Biden's Infrastructure and Jobs Act Likely to Spark Economic Boom

Biden's Infrastructure and Jobs Act Likely to Spark Economic Boom
 

I’m writing a new book, working title: My Summer as Suicide Saunders, Auto Daredevil. The story takes place in the 1950s, and so my research requires authentically recreating that decade as a backdrop. My research has been a reminder that current reality is a poor predictor of future events. 

 

The Impact of the National Defense Highway Act

I’m thinking particularly of President Eisenhower’s 1956 National Defense Highway Act which created the Interstate Highway System and regional roads, at the time the largest public works project in U.S. history. Congress justified the expense for its potential to move troops and war materials more quickly and to provide safer travel for motorists. 

The program accomplished that, and so much more that was hardly foreseen.

With those high-speed roads came high speed truck commerce. Products could be manufactured and delivered faster and cheaper than ever before. It wasn’t long after the first highways were completed that Sam Walton opened his first store in Arkansas and his Wal-Marts and other big box retail chains revolutionized rural American commerce. 

Manufacturing could be easily moved to non-unionized southern states, and even overseas, prompting a mass migration of people and jobs, profoundly changing U.S. politics.  

The roads were available for passenger travel, too, and those passengers needed places to sleep and eat. Cue the Holiday Inns and McDonald’s and all their competitors. Franchising of all types became ubiquitous. Tourism became a major industry.

Many of the new highways skirted their destination cities, opening up inexpensive land development that we now call suburbia, and all of the social and cultural changes that came with it.

More cars propelled growth of the oil and gas industries and their automobile support systems. Conversely, rail transportation withered and so did urban mass transit.

Parallels with the Infrastructure and Jobs Act

That history is worth recalling because a similar defining foundation is being created right now, virtually unnoticed by the general public. President Biden signed the Infrastructure and Jobs Act in November, 2021, less than a year after he entered the White House. It’s the most consequential public works project since the original highway act. Even more consequential, since it will impact more than roads and bridges.

Airports, seaports, public transit, railroads, the nation’s electric grid, waterways and water systems, broadband access, a national network of EV chargers, environmental cleanup, climate change protection, and more.
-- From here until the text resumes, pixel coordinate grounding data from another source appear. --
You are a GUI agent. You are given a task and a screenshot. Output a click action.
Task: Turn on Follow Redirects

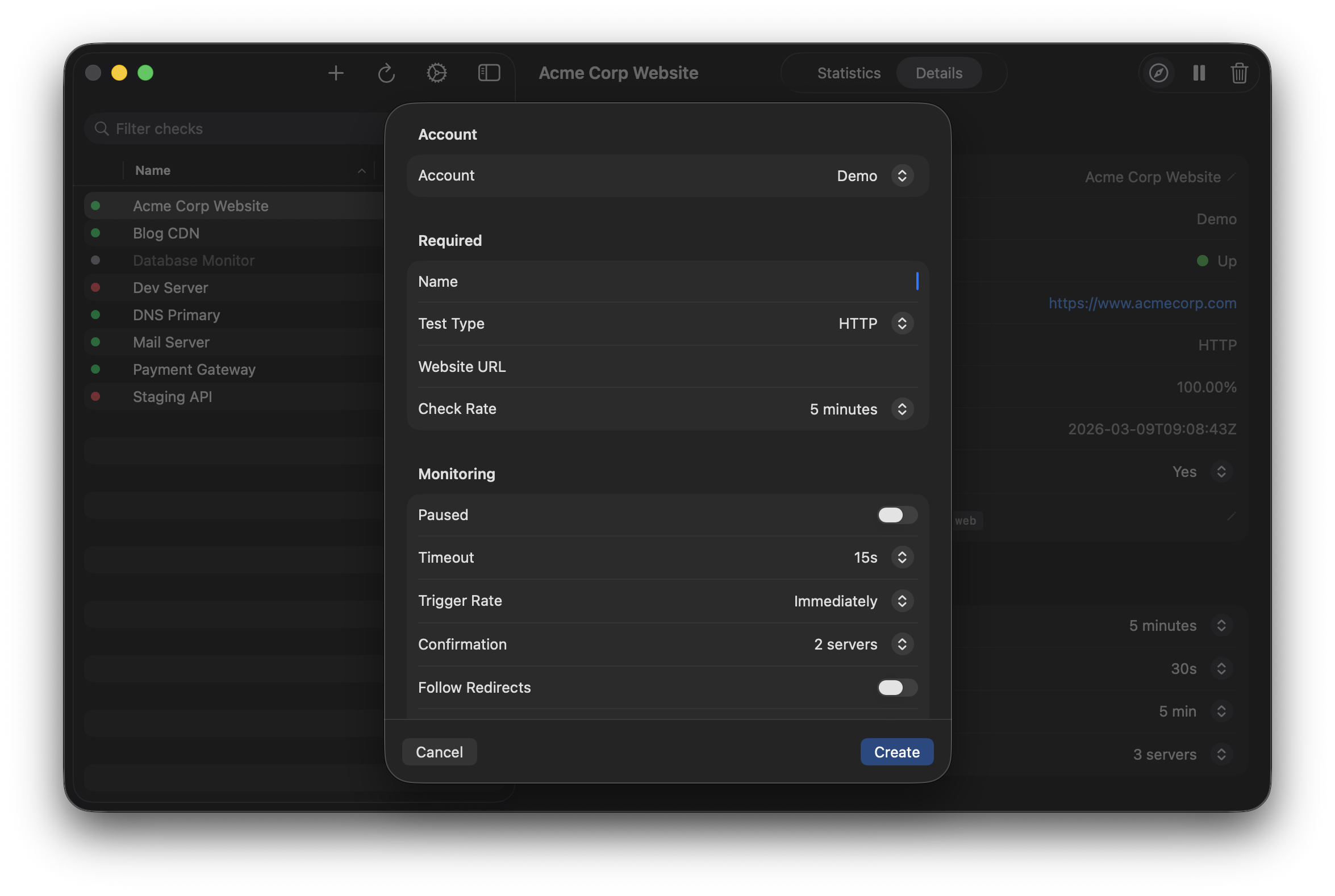896,688
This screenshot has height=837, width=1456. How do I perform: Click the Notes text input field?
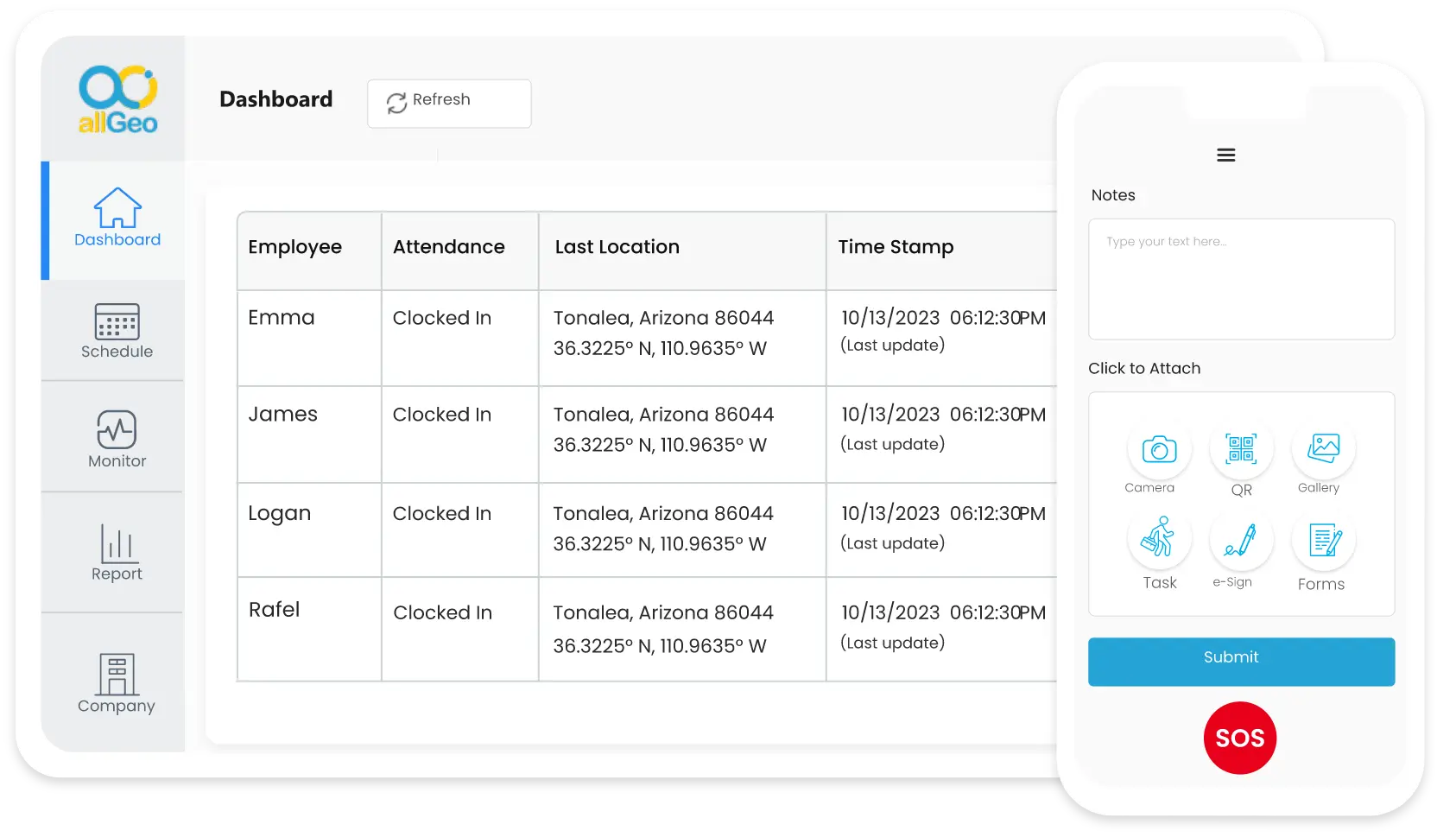point(1241,279)
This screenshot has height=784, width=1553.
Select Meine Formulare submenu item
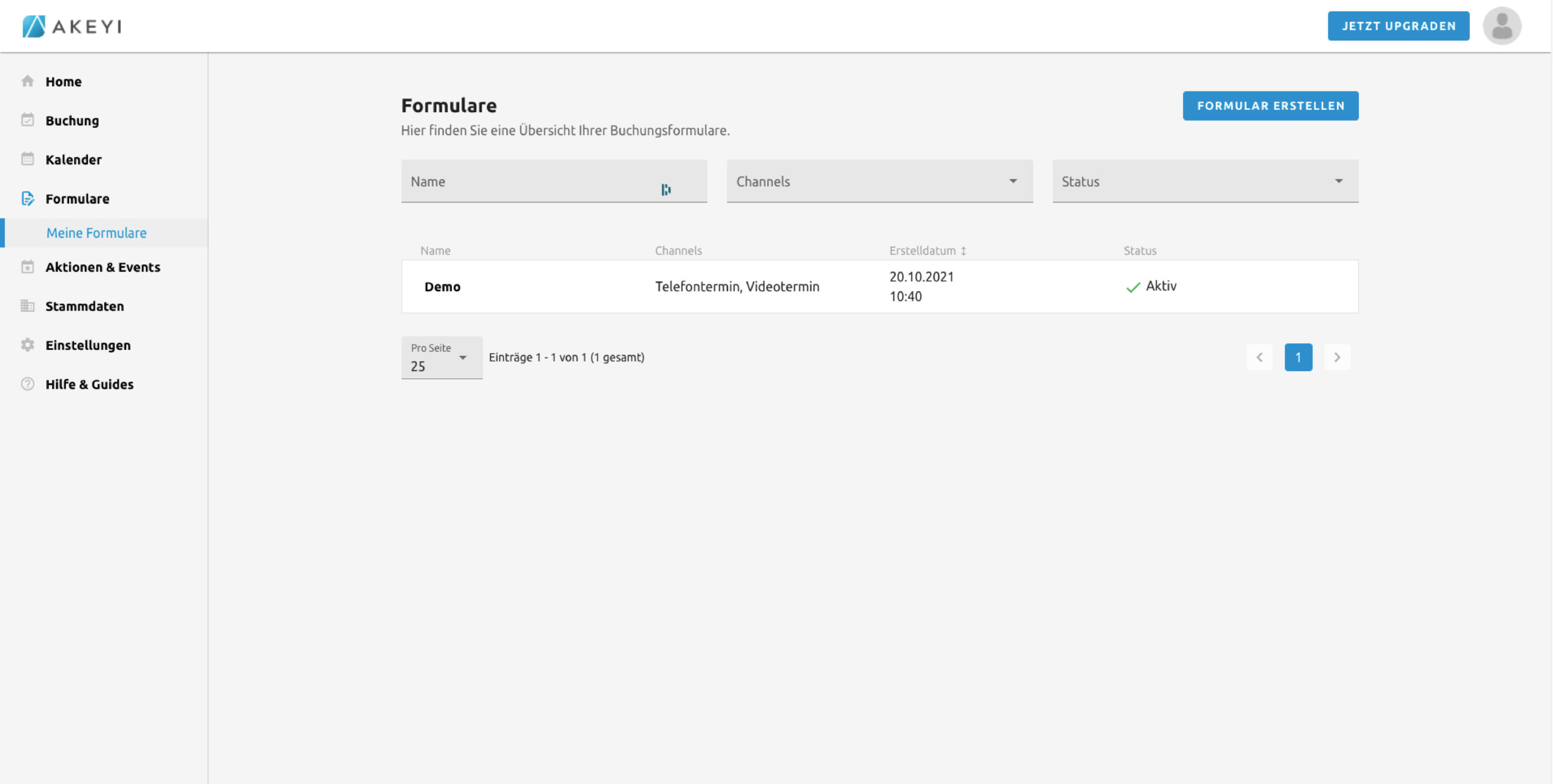(x=96, y=233)

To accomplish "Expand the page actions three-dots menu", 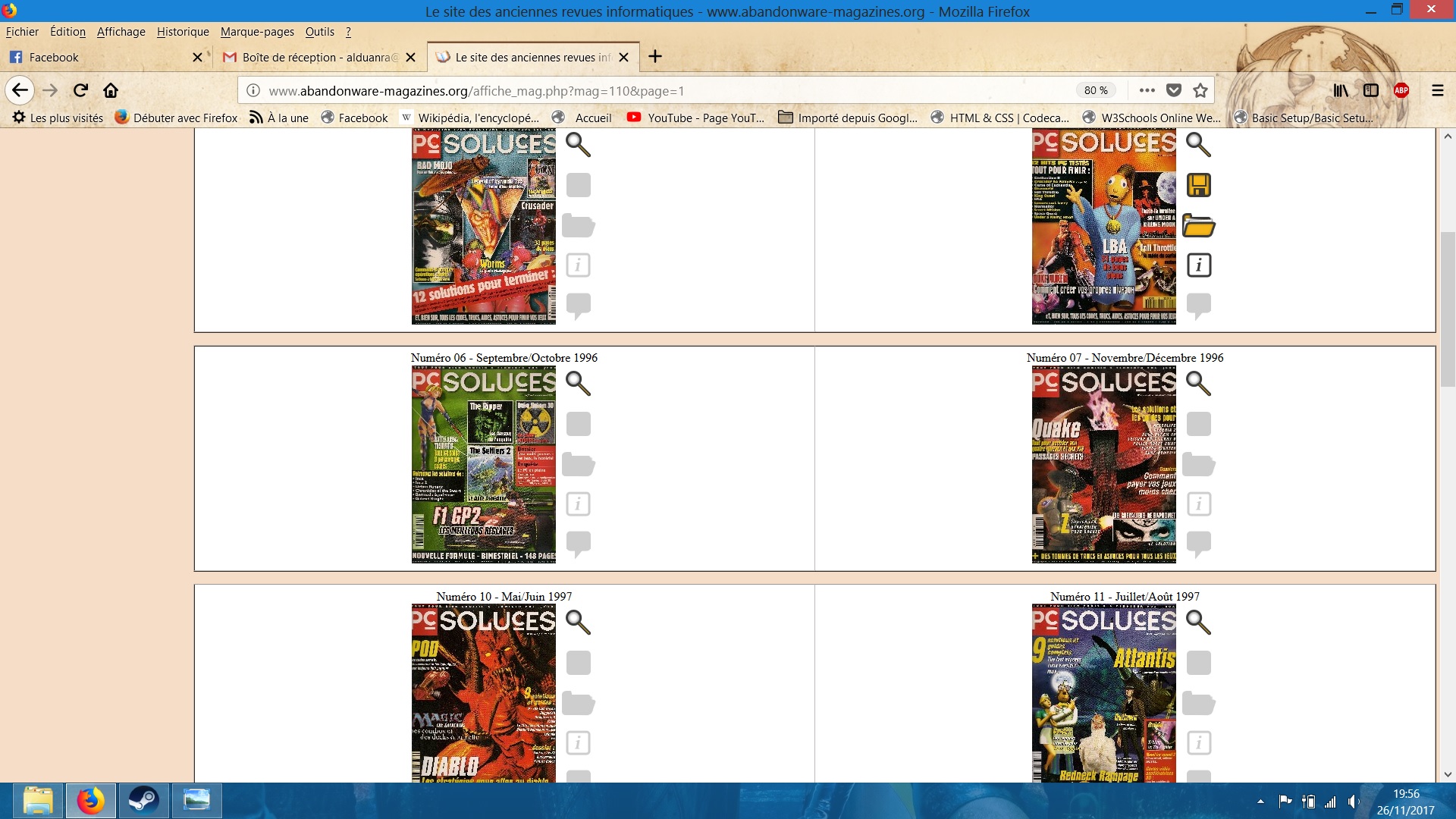I will click(1147, 90).

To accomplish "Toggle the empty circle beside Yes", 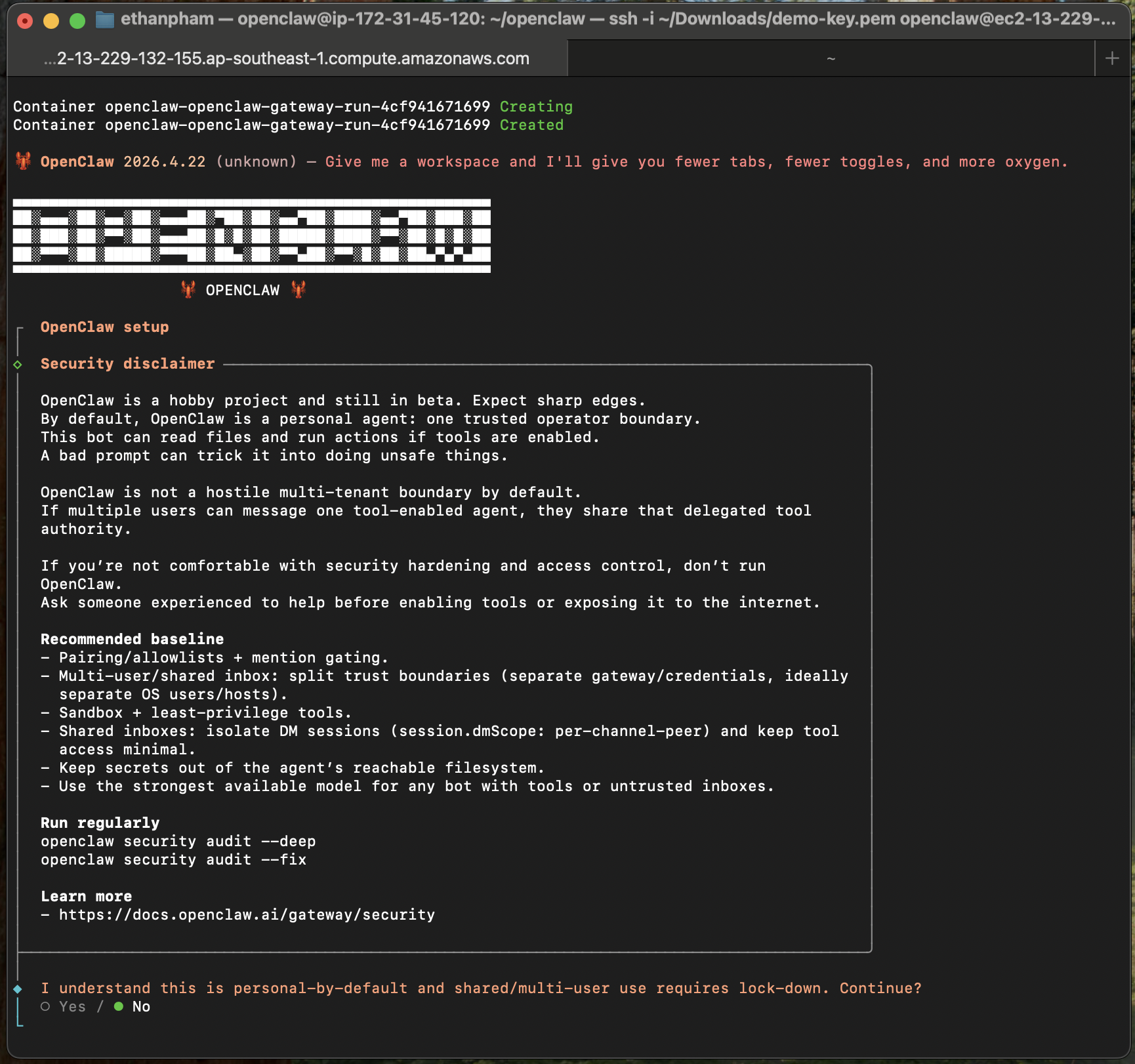I will click(45, 1006).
Much of that work is just getting underway. As with the original highway system, the impact almost surely will go beyond its immediate obvious goals. Nearly every day now, new contracts are being announced, equipment is turning earth, things are being built in unexpected places, more people are being hired and trained. 

President Eisenhower’s National Defense Highway Act wasn’t the only reason for the massive economic growth in the 1950s and 1960s, but it was undeniably a major contributor. We can reasonably assume that President Biden’s Infrastructure and Jobs Act will have a similar, if not more profound effect on our economic, social and political life in the years to come.

While that’s for history to evaluate, there’s no reason why the story cannot be forcefully  told now to bring the significance of the President Biden’s achievement out of the media shadows.